In the mid-1980’s, Cromey’s church held funerals for 72 men who died of AIDS.
On Saturday, October 12, 1996, Ed and David were married in Trinity Church San Francisco where Cromey was rector. The wedding was filmed by ABC television and aired nationally on ABC’s Turning Points show on November 7, 1996, and aired again on Valentine’s Day, 1997. Many more marriages of same-gender couples were celebrated at Trinity until Cromey retired in 2001. The parish continues to do so under his successor.
Well, it’s happened in San Joaquin too. If it’s happened there, it’s probably happened everywhere.
Sidney: That is quite a statement to make without backing it up with information such as deaconmark did in his comment #1. If indeed it “has happened in San Joaquin, too,” we (who live in this diocese) are left wondering where and when. If it was during the past six months in the Episcopal diocese of S/J, then I can understand that.
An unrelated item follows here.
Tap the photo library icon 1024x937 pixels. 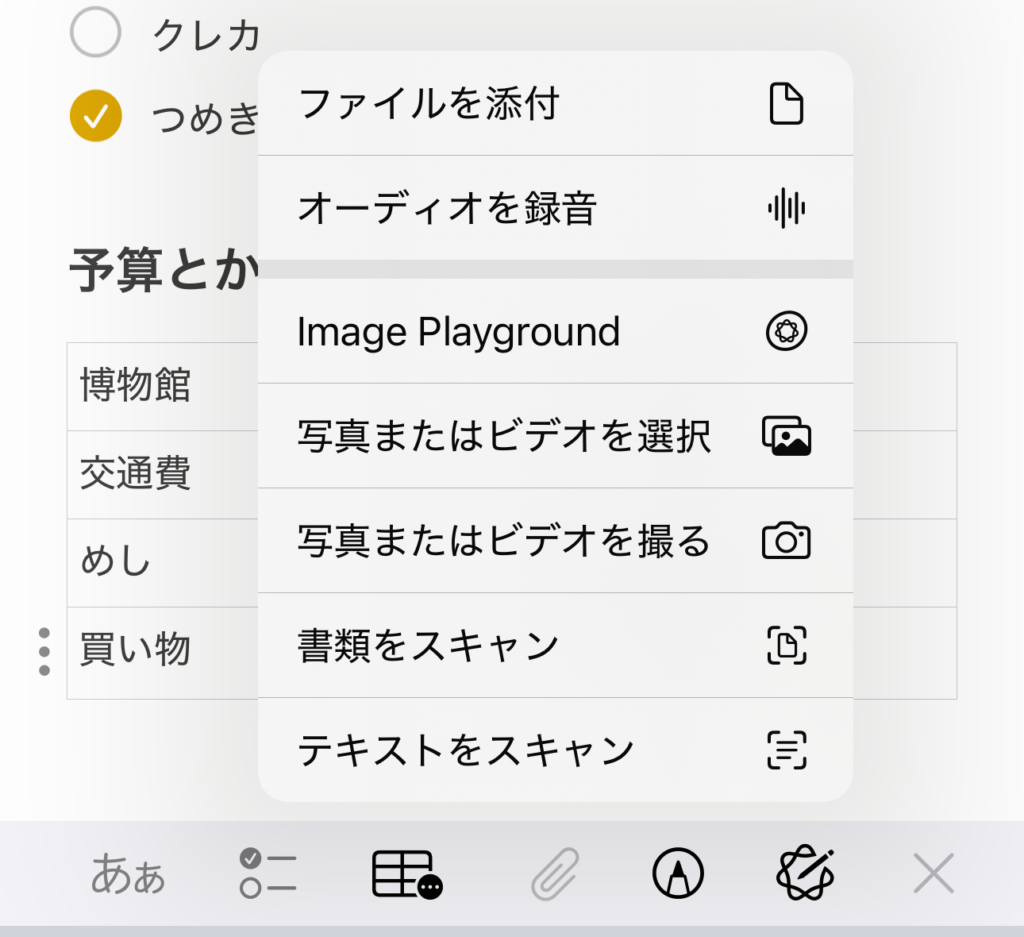tap(786, 436)
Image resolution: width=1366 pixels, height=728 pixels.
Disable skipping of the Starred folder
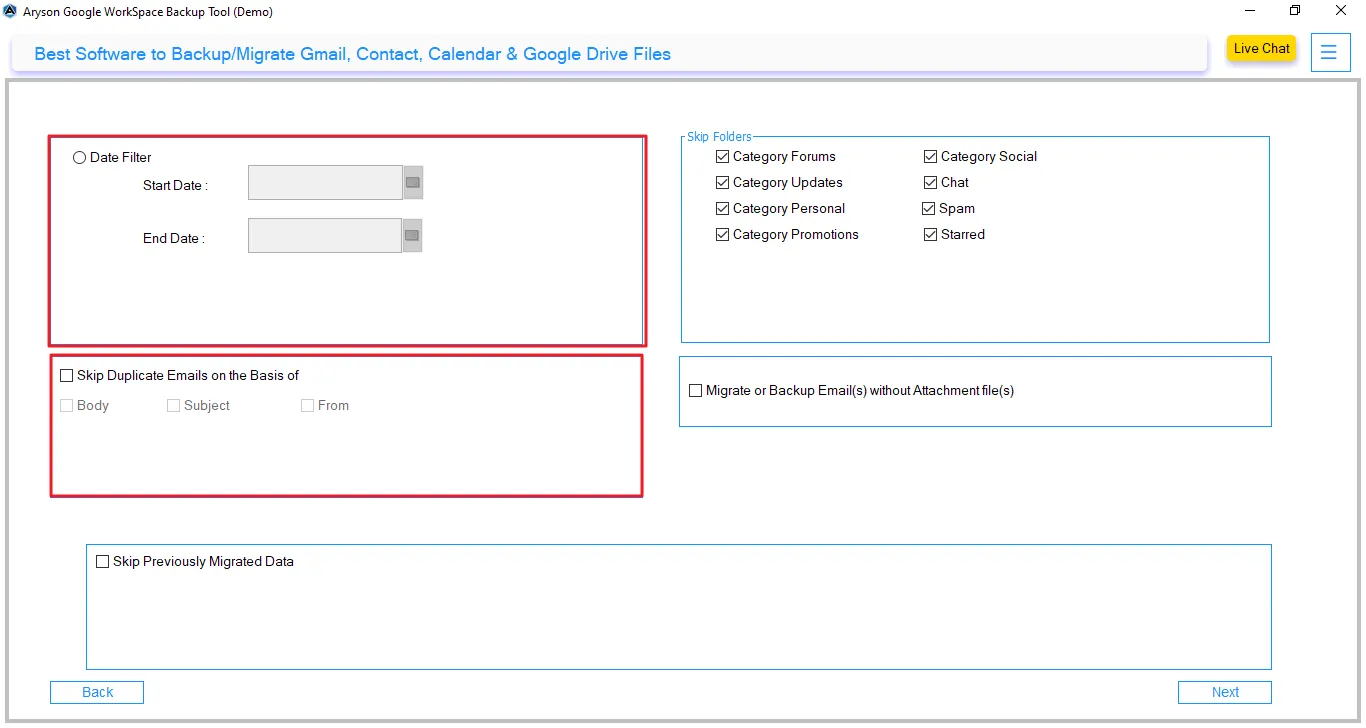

But, still, we would have heard something about it. A priest serving under Bp. John-David, or his predecessor, Bp. Rivera, would have taken a risk to preside over such a service in the orthodox diocese of San Joaquin, and it would have been a matter of public discussion.
oops, we’ve really been doing it longer than the Americans so we should get all the honour and glory and power that have become theirs since the ordination of VGR et alia … statistically, they seem to have it! Decline, decline, decline … all burnished as growth (in a negative direction).
ALERT about Reappraiser Apologetics:
Today alone we’ve seen TWO instances where there is a shift in their apologetic strategy. Instead of arguing that whatever clutch of ideas and practices they want to foist on the church are consonant with Anglican thought and practice historically, they are arguing that the tradition itself is “dynamic.” In making such an argument they effectively quarantine any appeal to historic thought and practice – basically all those things that have in fact shaped the tradition dynamically. Do you see the possibility here? By arguing that the tradition is dynamic I can affirm any development as consistent because it is in fact a development. What is clearly lacking in this strategy (and we should all recognize and call them on is) is the question whether the development is a legitimate development of an aberration.
No one should argue that we’re just trying to live in the 1660s, but rather that we wish to be consistent with the living tradition of the 1660s. That is most certainly not what TEC and ACoC is doing! BUT watch them argue that simply because the tradition is alive, therefore all developments are legitimate.
Watch and see if we don’t see the word “dynamic” a lot in future weeks — and, as in the article about New Westminster, a reflexive strategy which includes painting reasserters as pushers of a “static” understanding of Anglicanism.